But what made this possible?

Huge leaps in the perception of data quality management and technology for its implementation. And there is more to come.

Read on to learn how data quality management evolved through the years and what to get excited about in the future.

Modern data quality is a holistic business discipline

Data and data quality are no longer a domain of IT, DBAs, or “data geeks.” Those days are over. People looked at data quality as a technical discipline because the tools weren’t user-friendly or were only usable through highly technical methods. It is no longer the case.

Now that the business has a much better understanding of the importance of data quality, it's safe to say that data quality is viewed as a business function, i.e., something necessary for proper business operations. Advanced organizations now implant data quality specialists (or data stewards) within specific lines of business, product teams, or teams responsible for business innovation.

It is great to have new champions for data in the C-suite represented by Chief Data Officers, but the interest doesn’t end with them anymore.
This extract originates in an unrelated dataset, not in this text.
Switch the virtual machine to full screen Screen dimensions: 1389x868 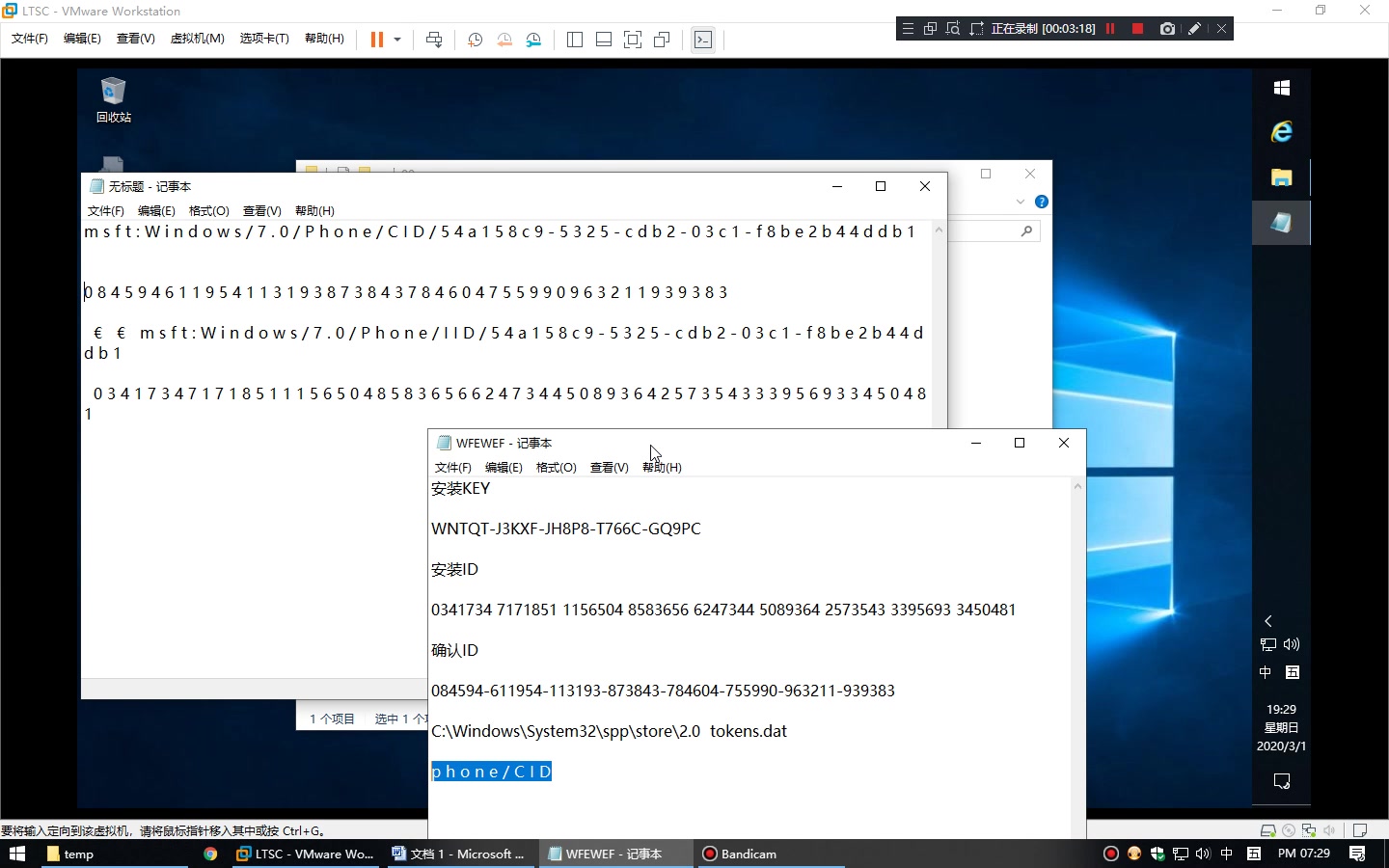(x=633, y=40)
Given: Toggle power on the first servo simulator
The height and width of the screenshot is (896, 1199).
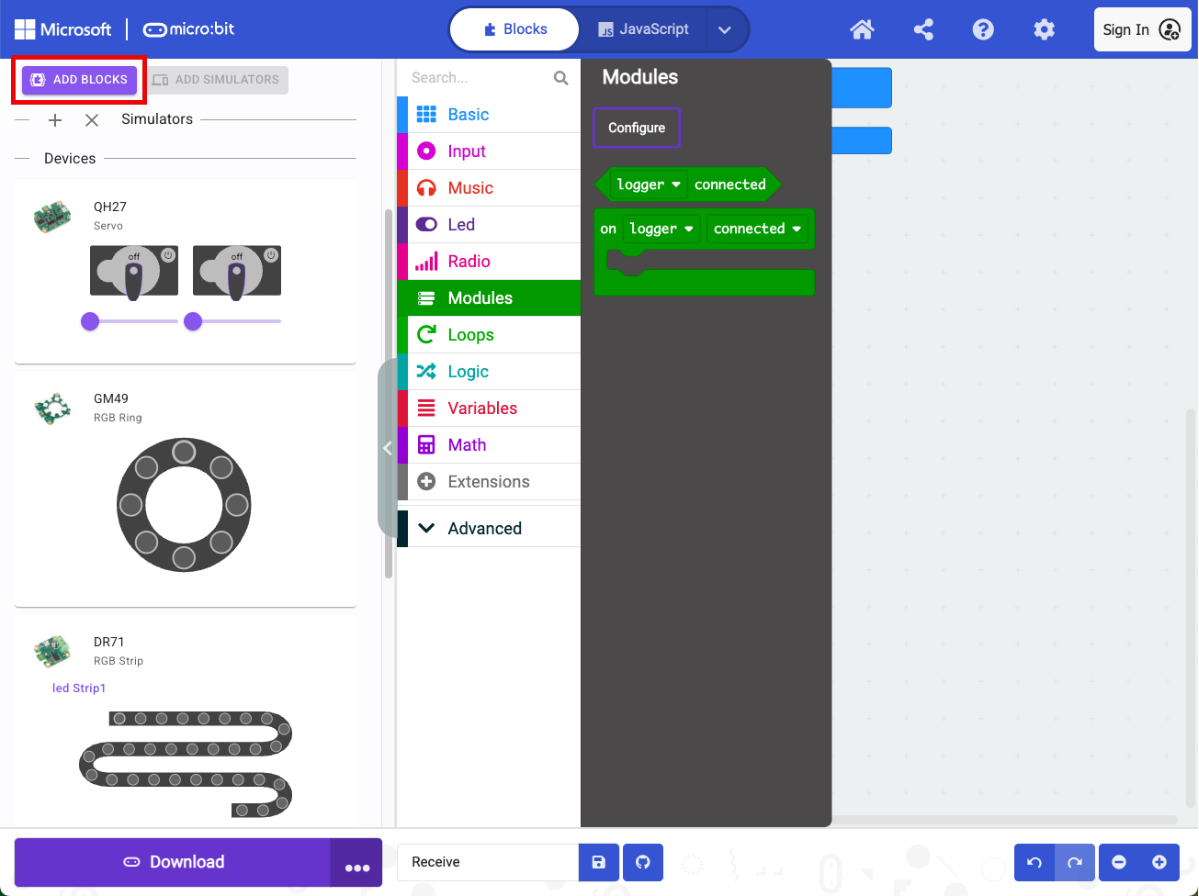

Starting a data quality campaign is now on the agenda of CFOs, CEOs, CMOs, Chief Digital Officers, and VPs of Product.

This greater awareness of the importance of data quality and its benefits has slowly brought a change in scale for data quality programs. They have gradually grown from single-department initiatives to enterprise programs (usually part of a larger data governance program), and the ratio is quickly increasing.

The evolution of data quality

As the business took over and started to own data, two things happened in parallel:

  • Data quality technology evolved from manual to highly automated
  • The scope of a data quality campaign grew from a set of standard functions to what can only be called unlimited

Data quality technological advancement

Data quality technology has become extraordinarily automated

Data quality technology has made huge leaps from its SQL-based origins. As more business users started to use data quality tools, the demands on usability skyrocketed. Here is how the tech evolved:

    1. Manual and repetitive. At this stage, data quality tools (or SQL) let you cleanse or validate data in a one-off manner. You had to either write specific code for a specific data source or configure rules in a point-and-click interface and then apply them to a specific data source.
    2. Metadata-driven. This was the first attempt at automating data quality management by collecting data source metadata and creating reusable metadata-based rules. Configuration and deployment time savings could reach 90% thanks to this.
    3. AI-driven. As machine learning technology matured and business users embraced data quality, it only made sense to use it to further automate data quality management and augment data stewards’ experience. Machine learning is now used to simplify the configuration of data quality projects by suggesting the rules to use and for autonomous detection of data irregularities, also known as anomalies.
    4. Data Quality Fabric. Data quality fabric is, at the moment, the most advanced iteration an automated data quality campaign. It sits on the backbone of a data catalog, which maintains an up-to-date version of enterprise metadata, and combines AI and the rule-based approach to automate all aspects of data quality: configuration, measurement, and providing data.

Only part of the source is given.